***** Selected passage *****

MILLIONS of workers are expected to stay at home over the next 48 hours as the heatwave hits its peak.
Sunseekers flocked to packed beaches yesterday — as a minister advised people to work from home today and tomorrow if they could.
However, the weather could even scupper that — with threats of heat-related blackouts, slower WiFi speeds and weak phone signals due to heatwave.
The Met Office warned: “There is a high risk of failure of heat-sensitive systems and equipment.
“That could potentially lead to localised loss of power and other essential services, such as water or mobile phone services.”
Experts reckon the heatwave could cost the economy £1.5billion in lost productivity.
Britain’s beaches were heaving yesterday, with the temperature peaking at 32.7C (91F) in Hawarden, Flintshire.
A red “danger to life” alert is in place over the next 48 hours.
The UK’s all-time high of 38.7C (102F) was recorded in Cambridge in July 2019.

***** Raw data *****

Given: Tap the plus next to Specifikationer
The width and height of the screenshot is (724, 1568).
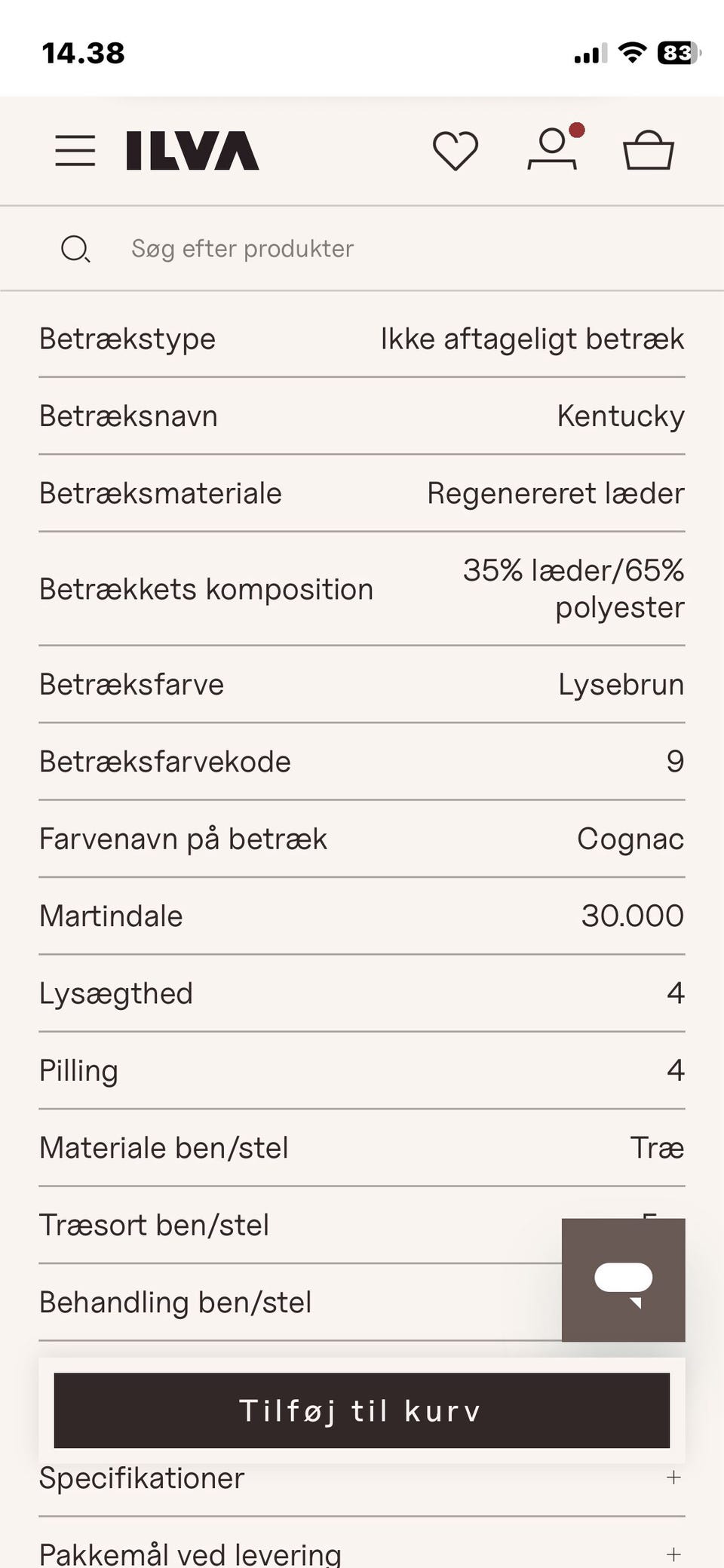Looking at the screenshot, I should click(x=673, y=1477).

*****

> _Brief 1_
In the heatwave report, where did yesterday's temperature peak at 32.7C (91F)?
> _Brief 2_
Please continue the heatwave report from the point where it stops.

> _Task result 1_
Hawarden, Flintshire.

> _Task result 2_
Meanwhile, some headteachers announced pupils should stay at home — a move opposed by deputy PM Dominic Raab.
He said: “Making sure young children get the education they need is really important. Particularly after the pandemic and schools are well placed to do that.”
He was backed by shadow education secretary Bridget Phillipson who said: “I think children have missed out quite a lot already in terms of their education and it’s right for them to be there.”
Mr Raab also tried to cool growing hysteria, adding: “We ought to enjoy the sunshine and actually we ought to be resilient enough through some of the pressures it will place.”
Asked if people should work from home, Mr Raab said: “That is for employers to consider and people to decide.”
However, as rail operators warned of significant delays and cancellations Cabinet Office minister Kit Malthouse said: “People need to be on their guard for disruption. If they don’t have to travel, this may be a moment to work from home.”
London North Eastern Railway axed all of its services on Tuesday from King’s Cross to York, Leeds and Lincoln.
Avanti West Coast said it would be running far fewer services from today.
Transport for London boss Andy Lord said: “We’re advising all our customers to only travel if their journey is essential.”
Roads are also expected to be deserted as gritters spread sand to stop the surface from melting.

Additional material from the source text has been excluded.